Many have already explored the trajectory of Agile adoption, the changes in sentiment toward Agile, and the recent challenges.
This is a new look at how the population of Agile practitioners changed over time.
Manifesto co-author Jim Highsmith described the trajectory of Agile adoption from the 2001–2004 Rogue teams, 2005–2010 Courageous Executive, and 2011–2021 Digital Transformation.
Real Options and Feature Injection creator, and BDD contributor Chris Matts, described the changes of sentiment toward Agile through the bell curve of the Diffusion of Innovation, from the age of innovators to the crossing of the chasm, up to the laggards.
Book author Daniel Mezick put the spotlight on the exploitative Agile Industrial Complex and the toxic effects of its Agile Imposition.
Here I would like to look at how Agile practitioners’ population changed from the 90s up to when Agile crossed the chasm around 2010, inspired by a conversation with Paul Eastabrook.
Agile pioneers were computer programming geeks from the personal computing revolution.
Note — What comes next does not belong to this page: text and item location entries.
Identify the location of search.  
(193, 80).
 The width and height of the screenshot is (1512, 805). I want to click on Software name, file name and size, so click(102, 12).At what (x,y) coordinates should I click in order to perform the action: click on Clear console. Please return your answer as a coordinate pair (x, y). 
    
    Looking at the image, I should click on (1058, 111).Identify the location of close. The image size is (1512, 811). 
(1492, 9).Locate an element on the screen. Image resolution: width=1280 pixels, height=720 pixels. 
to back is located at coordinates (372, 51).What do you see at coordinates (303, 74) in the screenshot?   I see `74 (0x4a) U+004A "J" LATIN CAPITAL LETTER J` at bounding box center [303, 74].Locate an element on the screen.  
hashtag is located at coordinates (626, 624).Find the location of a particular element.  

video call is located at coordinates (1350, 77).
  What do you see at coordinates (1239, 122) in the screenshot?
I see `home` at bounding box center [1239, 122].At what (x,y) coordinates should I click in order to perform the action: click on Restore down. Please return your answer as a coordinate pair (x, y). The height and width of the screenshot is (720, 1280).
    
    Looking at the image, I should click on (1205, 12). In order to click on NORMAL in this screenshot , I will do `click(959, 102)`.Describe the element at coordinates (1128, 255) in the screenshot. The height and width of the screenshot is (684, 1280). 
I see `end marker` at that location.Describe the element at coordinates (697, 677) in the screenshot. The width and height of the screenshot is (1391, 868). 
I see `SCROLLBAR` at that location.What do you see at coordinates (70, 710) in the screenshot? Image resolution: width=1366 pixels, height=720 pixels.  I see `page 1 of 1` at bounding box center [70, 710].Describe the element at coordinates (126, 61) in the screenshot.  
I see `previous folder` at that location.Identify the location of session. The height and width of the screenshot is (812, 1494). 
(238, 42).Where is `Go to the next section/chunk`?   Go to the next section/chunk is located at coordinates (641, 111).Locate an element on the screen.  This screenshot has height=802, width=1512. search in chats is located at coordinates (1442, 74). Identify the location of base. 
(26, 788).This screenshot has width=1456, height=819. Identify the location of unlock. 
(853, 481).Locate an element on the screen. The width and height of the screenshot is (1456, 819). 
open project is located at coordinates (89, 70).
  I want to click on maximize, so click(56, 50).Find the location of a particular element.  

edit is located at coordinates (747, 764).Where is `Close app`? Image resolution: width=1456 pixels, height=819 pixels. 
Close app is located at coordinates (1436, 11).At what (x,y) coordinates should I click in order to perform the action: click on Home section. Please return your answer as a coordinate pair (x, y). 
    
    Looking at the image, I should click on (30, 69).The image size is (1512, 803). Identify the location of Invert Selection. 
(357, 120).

Computer programming was their passion. Their mastery in computer programming turned later into a profession, fulfilling their need for self-esteem and self-actualisation.
They were leading the way in the nascent Software industry shaping and inventing a new profession. Just like they will do during the mobile and the web and the Internet revolutions, the cloud revolution, and now the AI revolution.
In the late 90s, they faced a software industry in pain because software development was growing from an individual discipline into a complex team discipline, organisations of the time were not ready for it, therefore too many software development projects were failing.
At that time Agile pioneers thanks to their curiosity were natural innovators, and critical thinkers, with a continuous improvement mindset so they were best placed to search for new and better ways of doing things and keep improving.
Supported by their background they were constantly questioning the foundations of what they were doing in order to stand on solid ground to enable the next leap.
Because of their insatiable curiosity, these geeks always put progress over job security, they were rebels and natural change agents.
Their involvement in the 2000s in the new open-source movement made them experienced also in collaboration and co-creation.
Later the software industry knew an exponential growth, as did the popularity of Agile after it crossed the chasm around 2010. This lead to a massive talent shortage.
Market demand and good salaries attracted a new diverse group of people willing to learn the ropes.
Unlike the pioneering geeks and rebels, many of these aspiring Agile practitioners were less inclined to question what they were taught and told to do and to have their beliefs challenged. Many had the legitimate desire and need for job security, which is something which change agents cannot enjoy, but they were not told about this.
Pioneering software developers and Agile pioneers used to do all the work from talking to customers to doing the analysis, design, development, testing and often support while taking care of the whole tech stack.
To facilitate the onboarding of new workers the role was unpacked into siloed roles each one taking care only of one aspect.
Basic training and certifications were put in place to make up for the lack of depth and breadth of experience in software development.
Overcomplicated prescriptive scaled frameworks were used to guide novice Agile practitioners with less hands-on experience.
What the new Agile practitioners have in common with the Agile pioneers tho’ is the desire to put people at the centre, teamwork, and the need for psychological safety.
Do these characterisations of the early and late practitioners match your experience?
What consequences do you draw from these characterisations?